Under these documents the defendant removed its line of poles, then standing on the east side of the highway aforesaid, to the west side of the same, and relocated its poles along said west side at the points designated by the selectmen. In so doing, some of them were placed in the highway adjoining the plaintiff's premises, and, to permit the erection of the defendant's poles and wires at this point, the defendant cut and trimmed the six trees in question. In its second answer the defendant justified under these two documents issued by the selectmen as aforesaid. In its third answer it justified on the ground, in substance, that the parts of said trees cut and trimmed off were an obstruction and a nuisance to the public, in the use of the highway, and more especially to the defendant, in the construction and erection of its poles and wires at this point.

The controlling question in the case relates to the power of the selectmen, under the circumstances, to authorize the cutting and trimming of these trees; for, if they

Bradley v. Telephone Co.

possessed such a power, then the facts set up in the second answer, if true, would be a complete justification, independently of the other facts set up in the third answer, and, if they did not possess it, then we think the defendant could not justify under the other facts set up in the third answer, for the reasons hereinafter stated.

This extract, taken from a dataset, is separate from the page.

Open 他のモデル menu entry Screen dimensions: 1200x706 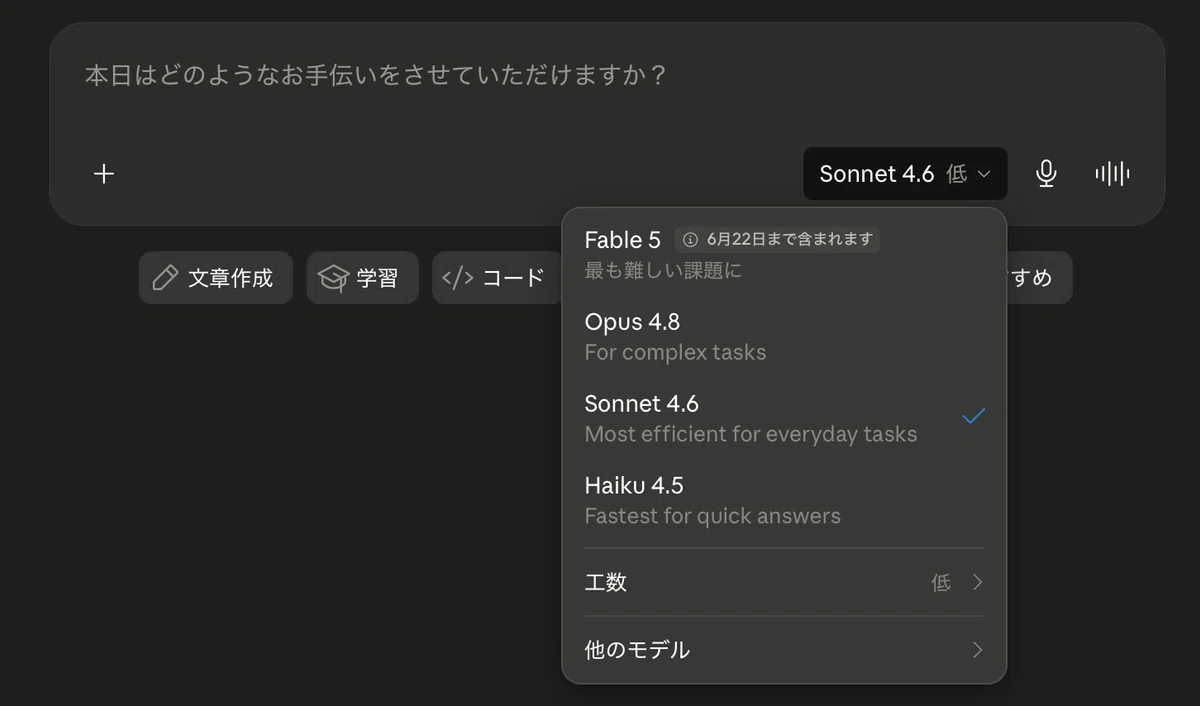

As this power, if it existed at all in the selectmen, was given to them by statute, it will be necessary to examine the statutes under which it is, or may be, fairly claimed such power was conferred; and, in connection with that examination, it will simplify matters, perhaps, to look first at the statutes which prohibit the cutting and injuring of trees, without the consent of the owner, by companies who are authorized to maintain electrical wires or fixtures of any kind on the public highways.

The statute under which the defendant in June, 1894, maintained its telephone line upon the highway in question, reads as follows: "Every telegraph or telephone company may maintain and construct lines of telegraph or telephone upon any highway, or across any waters in this State, by the maintenance and erection of the necessary fixtures, including posts, piers or abutments for sustaining wires; but the same shall not be so contructed as to incommode public travel or navigation, nor to injure any tree without the consent of the owner." General Statutes, sec. 3944.

The prohibition contained in this section, against injuring trees without the consent of the owner, was first passed in 1860. Public Acts of 1860, c. 66. And it has remained upon the statute book ever since. In addition to this prohibition, sec. 1477 of the General Statutes provides that every person who shall wilfully injure any tree in a highway "for any purpose connected with the erection or maintenance of any telegraph, telephone or electric light or power wires or fixtures, without the consent of the adjoining proprietor," shall be subject to fine and imprisonment; and sec. 1759 provides that "no telegraph, telephone

« SebelumnyaLanjutkan »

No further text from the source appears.